What we have is a simple motor position controller operated from a potentiometer.
This would be an easy way to move a controlled device in a laboratory set up. With a few wire extensions you could also do the following:
- Move a control lever remotely
- Open and close a motorized gate
- Remove yourself from a dangerous environment
- Turn a knob or a steering wheel on a car with a large servo
- Control one axis of the orientation of a remote camera
- Use the remote motor as a general purpose positioning servo
The controlling input does not have to be the potentiometer; any of the methods that we have at our disposal to read resistances, capacitances, frequencies, and so on with the 16F877A can be used as the input signal. We can use a hobby R/C signal to create a remotely operated radio controlled system.
Let us modify the control algorithm to add one to the gain during each pass through
the zeroing loop (integrating the gain) if the motor is not at its home position. This will make the motor move to its target position more and more strongly each time through the loop if is not at the target position. If unrestrained, the gain will again cause the motor to over control and go into oscillations. You can watch the position and the gain on the LCD as you move the motor shaft back and forth. Note that, as always, the gain has to be limited to 255 to keep the gain byte from overflowing. It may also have to be limited to a less aggressive value to prevent over control.
Program 15.3 Hold position, proportional gain with integration added.
Sophisticated “holding a motor on position” program.

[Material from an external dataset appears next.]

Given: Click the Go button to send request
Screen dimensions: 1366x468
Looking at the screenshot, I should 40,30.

Potentiometer value is added
to the motor target position.
code text
CLEAR ; clear memory
DEFINE OSC 20 ; 20 MHz clock (40 better)
DEFINE LCD_DREG PORTD ; define LCD connections
DEFINE LCD_DBIT 4 ; 4 data bits
DEFINE LCD_BITS 4 ; data starts on bit 4
DEFINE LCD_RSREG PORTE ; select register
DEFINE LCD_RSBIT 0 ; select bit
DEFINE LCD_EREG PORTE ; enable register
DEFINE LCD_EBIT 1 ; select bit
LOW PORTE.2 ; set bit low for writing to the LCD
DEFINE LCD_LINES 2 ; lines in display
DEFINE LCD_COMMANDUS 2000 ; delay in μs
DEFINE LCD_DATAUS 50 ; delay in μs
DEFINE ADC_BITS 8 ; set number of bits in result
DEFINE ADC_CLOCK 3 ; set clock source (3=rc)

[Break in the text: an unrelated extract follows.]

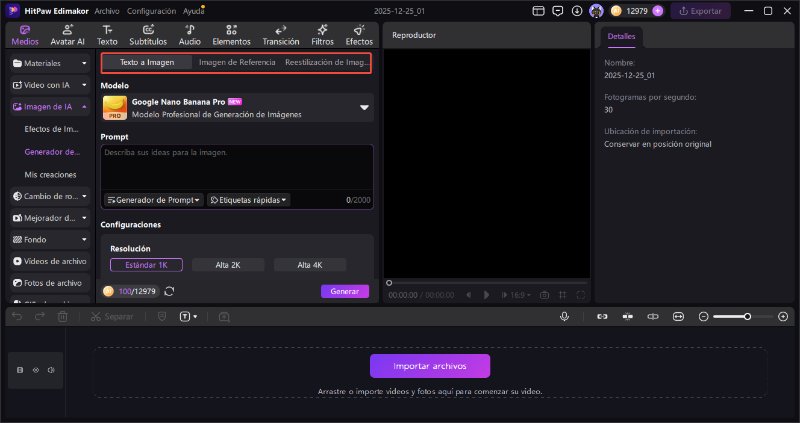Switch to Imagen de Referencia tab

DEFINE ADC_SAMPLEUS 50 ; set sampling time in μs
DEFINE CCP2_REG PORTC ; hpwm 2 pin port
DEFINE CCP2_BIT 1 ; hpwm 2 pin bit 1
CCP1CON=%00111111 ; set status register
TRISA =%00011111 ; set status register
LATA =%00000000 ; set status register
TRISB =%00000000 ; set status register
LATB =%00000000 ; set status register
TRISC =%00000000 ; set status register
TRISD =%00000000 ; set status register
ANSEL0=%00000001 ; page 251 of data sheet, status
; register
ANSEL1=%00000000 ; page 250 of data sheet, status
; register
QEICON=%10001000 ; page 173 counter set up, status
; register
INTCON=%00000000 ; set status register
INTCON2.7=0 ; set status register
;
POSITION VAR WORD ; set variables
TARGET VAR WORD ; set variables
MOTPWR VAR WORD ; set variables
POTVALUE VAR BYTE ; set variables
INTPWR VAR BYTE ; set variables
PORTC.0=0 ; break off, motor control
PORTC.1=0 ; PWM bit for Channel 2 of HPWM
PORTC.2=0 ; PWM bit for Channel 1 of HPWM
PORTC.3=1 ; dir bit for motor control
PAUSE 500 ; LCD start up pause
LCDOUT $FE, $01, "START/CLEAR" ; clear message
PAUSE 100 ; pause to see message
POSCNTH=125 ; set counter for encoder, H bit,
; 32000
POSCNTL=0 ; set counter for encoder, L bit
;
LOOP: ; main loop
ADCIN 0, POTVALUE ;
POSITION=256*POSCNTH + POSCNTL ; read position registers
TARGET =32000 +POTVALUE ; add pot value to position
SELECT CASE TARGET ;
CASE IS= POSITION ; at 32000
MOTPWR=0 ; turn off motor
INTPWR=0 ; zero integral gain
HPWM 2, 0, 20000 ; C.1 PWM signal, stop motor
CASE IS< POSITION ; under count
PORTC.3=0 ; set direction fwd
MOTPWR=POSITION- TARGET +10 ; set motor gain
CASE IS> POSITION ; over count
PORTC.3=1 ; set direction reverse
MOTPWR= TARGET –POSITION +10 ; set motor gain
CASE ELSE ; empty
END SELECT ; end decision
IF POSITION<>TARGET THEN INTPWR=INTPWR +1 ; add 1 to
; integral gain
IF INTPWR>90 THEN INTPWR=90 ; limit integral fn to 90
MOTPWR=MOTPWR +INTPWR ; add integral to motor gain
IF MOTPWR>255 THEN MOTPWR=255 ; allow half of full power
HPWM 2, MOTPWR, 20000 ; C.1 PWM signal
LCDOUT $FE, $80, "PRTC=",BIN4 PORTC," GAIN=",DEC3 MOTPWR
; display
LCDOUT $FE, $C0, "POS =",DEC5 POSITION+POTVALUE ; display
GOTO LOOP ; go back to loop
END ; all programs must end with END